Pick any local channel this Sunday and you’ll hear accounts of nationwide and local “celebrations” for 9/11. I struggle with the word “celebration.” I want to ask the anchor, “What are we celebrating?” (I prefer “remembrance.”) I was unable to celebrate in 2001. I was in Oldham, England a city then deeply divided along racial and religious boundaries. The Oldham Riots erupted the summer before Summer and I moved to the UK. We saw our future hometown burning like Watts as disenfranchised young Muslim men defending themselves against the British Nationalist Party (BNP) The BNP is an English version of…insert any White Supremacist Group. Summer and I were the only American family in town. Oldham was a jigsaw of uncomfortably conjoined boroughs alternating between “Anglo-no-go” and “Asian-no-go” areas. The worst ethnically motivated riots in the UK since 1985 continued to throw-off sparks, civil unrest made for dry powder and then the unthinkable happens; the towers fall.
I remember, the moment vividly. I was driving home from visiting Mrs. Winterbottom-a beloved parishioner-when BBC Radio 1 began cutting in and out like I was losing their signal. I recall thinking how odd it was that there was no white noise. The silence was broken by a stuttering reporter struggling for words to describe the horrors unfolding in New York. I entered a surreal dreamlike state where the lines of reality and fiction became most assuredly blurred. Only in that liminal space could I even begin to fathom what was going on back in the States. I drove to the manse with no recollection of how I made it from Mrs. Winterbottom’s flat to my front door. I fumbled with my house keys. I was shaking. I thought, “I’ll call Mama.” The phone lines were overwhelmed, so there would be no calls to my Mom or anyone else’s for that matter. I made for the living room thinking I would turn on the TV and this would all be some sick joke. I turned on the news just in time to see the second tower be struck. Then it was replay after horrific replay of airplanes hitting towers until even the locals were said to be calling the BBC to show some respect and take the damned images off the air. Then it hit me; I had forgotten about Summer. Where was she? Was she safe? I didn’t have a cell phone. And the phone lines were still overwhelmed. The phone rang and I fumbled the receiver like I did my keys as my hands were still shaking, Summer was on the other end crying and wanting to go home. She couldn’t tell me where exactly she was or how to get to her. Summer was trying to get home her National Health Post in nearby Bury, but stunned motorists made for gridlock. She later described scenes of drivers and pedestrians alike stunned into a holding pattern unable to do anything but stand still. My wife summoned the will to take bus after bus to get home. What an ironic word, home. We were an ocean away from home. She got home. We wept. We did not celebrate then. We do not celebrate now.

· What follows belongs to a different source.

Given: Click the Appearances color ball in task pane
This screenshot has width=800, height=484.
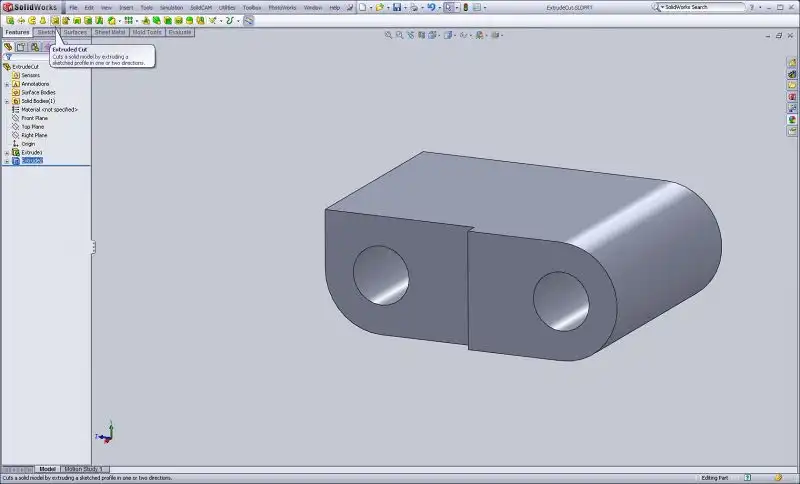Looking at the screenshot, I should pyautogui.click(x=792, y=119).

That first night, the images on the BBC was more than we could bear to watch. The sad irony, the other local stations were airing reruns of old war movies. Isn’t it funny how real war makes Hollywood fiction look trifling and offensive? A day passed, the phones stayed busy, the news replayed the senseless violence and horror of that day, and we sat waiting for what would happen next. Would our churches, the only people who knew us in the entire country, would members call or visit? Who was going to protect us? We were outsiders. Would we become victims of further violence? After all, we were Americans.

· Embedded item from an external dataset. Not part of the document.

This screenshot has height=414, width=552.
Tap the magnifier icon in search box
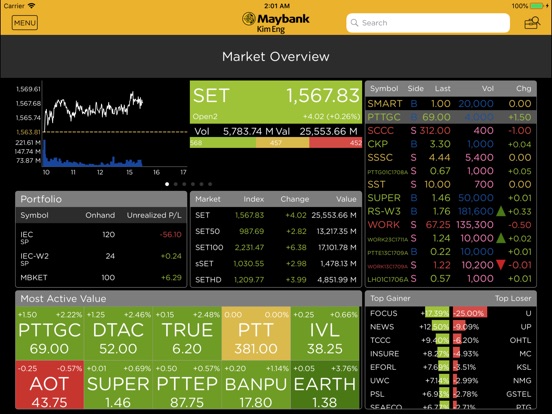(354, 23)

Early on the morning of Sept. 12, there was a knock at our door and the people who were knocking were most unexpected. At our door were the first people to stop by and make sure we were ok. Our visitors were two men, one with a snowy white head of hair and an equally full white beard and the other looked similar only younger with coal black hair and beard. A Muslim father and son who lived a few doors down. I was seized by fear and anger. I assume the two men had seen us move into the neighborhood, they embraced me as if I were the prodigal son. They cried. I cried. We held onto one another until we all realized how absurd the sight of three grown men hugging and crying must look. We even laughed at the wonderfully weird and yet powerful moment that our embrace made for. We hugged some more. We cried some more. We only spoke when we parted. I said to them, “The Lord be with you.” My words were met with Alaykum As-Salaam, an Arabic equivalent to “and also with you.”
And just like my trip from Mrs. Winterbottom’s, I again found myself somehow in my living room unaware of having ever closed the front door. Summer had been asking who it was for what may very well have been some time. “Who was it?” she asked. I said, “Our neighbors.”
Mark 12: 31 “The second is this: ‘Love your neighbor as yourself.’ There is no commandment greater than these.”
Fresh images for a personal wrinkle in time that stiffens every year by the plastering of too-familiar photos and phrases. Thank you.